**Work item**
Copy exactly the lines from the one containing "Select the Basic plan title" through the last line of the records, both included, and nothing more.
*** Dataset excerpts ***
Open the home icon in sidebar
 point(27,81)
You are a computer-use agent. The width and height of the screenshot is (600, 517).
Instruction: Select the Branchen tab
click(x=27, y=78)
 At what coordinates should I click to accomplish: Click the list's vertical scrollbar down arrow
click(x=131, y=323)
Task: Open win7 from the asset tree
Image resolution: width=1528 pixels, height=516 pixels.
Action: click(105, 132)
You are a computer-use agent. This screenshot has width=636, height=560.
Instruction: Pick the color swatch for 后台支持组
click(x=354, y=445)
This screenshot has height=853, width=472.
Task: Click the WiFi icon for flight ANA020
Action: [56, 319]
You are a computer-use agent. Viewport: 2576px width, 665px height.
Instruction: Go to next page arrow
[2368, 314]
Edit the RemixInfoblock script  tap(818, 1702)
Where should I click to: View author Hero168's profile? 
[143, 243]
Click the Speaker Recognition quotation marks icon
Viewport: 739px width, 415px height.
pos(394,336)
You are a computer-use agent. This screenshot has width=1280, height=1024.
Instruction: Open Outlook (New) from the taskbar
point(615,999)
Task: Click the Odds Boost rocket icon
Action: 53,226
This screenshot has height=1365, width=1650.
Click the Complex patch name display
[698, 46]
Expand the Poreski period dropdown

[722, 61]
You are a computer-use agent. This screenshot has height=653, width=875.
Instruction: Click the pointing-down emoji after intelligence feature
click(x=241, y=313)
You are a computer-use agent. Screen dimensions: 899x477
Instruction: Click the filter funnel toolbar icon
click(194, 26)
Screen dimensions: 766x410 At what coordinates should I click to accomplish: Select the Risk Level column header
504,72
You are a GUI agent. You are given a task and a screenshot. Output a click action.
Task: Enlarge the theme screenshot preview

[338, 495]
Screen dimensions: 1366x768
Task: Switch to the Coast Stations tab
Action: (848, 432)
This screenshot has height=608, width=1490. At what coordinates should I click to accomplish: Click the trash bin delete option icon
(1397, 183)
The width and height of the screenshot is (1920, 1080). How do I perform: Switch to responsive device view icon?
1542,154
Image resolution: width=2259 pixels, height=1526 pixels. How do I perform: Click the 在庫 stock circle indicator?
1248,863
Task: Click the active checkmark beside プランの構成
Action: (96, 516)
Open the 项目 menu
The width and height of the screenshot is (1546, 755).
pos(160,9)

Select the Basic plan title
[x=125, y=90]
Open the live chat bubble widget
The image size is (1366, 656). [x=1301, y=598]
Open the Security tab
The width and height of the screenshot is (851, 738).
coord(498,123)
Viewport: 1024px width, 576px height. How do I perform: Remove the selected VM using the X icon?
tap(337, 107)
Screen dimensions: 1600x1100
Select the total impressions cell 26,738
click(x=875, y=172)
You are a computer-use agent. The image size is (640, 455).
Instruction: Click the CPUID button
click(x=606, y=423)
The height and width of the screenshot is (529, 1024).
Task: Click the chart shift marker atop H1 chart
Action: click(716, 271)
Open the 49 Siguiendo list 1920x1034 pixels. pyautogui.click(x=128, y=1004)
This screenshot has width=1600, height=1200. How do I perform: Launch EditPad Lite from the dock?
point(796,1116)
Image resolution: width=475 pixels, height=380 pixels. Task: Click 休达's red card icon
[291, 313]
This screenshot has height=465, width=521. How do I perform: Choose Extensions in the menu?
*** End of Dataset excerpts ***
**Finished task**
Select the Basic plan title
[x=125, y=90]
Open the live chat bubble widget
The image size is (1366, 656). [x=1301, y=598]
Open the Security tab
The width and height of the screenshot is (851, 738).
coord(498,123)
Viewport: 1024px width, 576px height. How do I perform: Remove the selected VM using the X icon?
tap(337, 107)
Screen dimensions: 1600x1100
Select the total impressions cell 26,738
click(x=875, y=172)
You are a computer-use agent. The image size is (640, 455).
Instruction: Click the CPUID button
click(x=606, y=423)
The height and width of the screenshot is (529, 1024).
Task: Click the chart shift marker atop H1 chart
Action: click(716, 271)
Open the 49 Siguiendo list 1920x1034 pixels. pyautogui.click(x=128, y=1004)
This screenshot has width=1600, height=1200. How do I perform: Launch EditPad Lite from the dock?
point(796,1116)
Image resolution: width=475 pixels, height=380 pixels. Task: Click 休达's red card icon
[291, 313]
This screenshot has height=465, width=521. How do I perform: Choose Extensions in the menu?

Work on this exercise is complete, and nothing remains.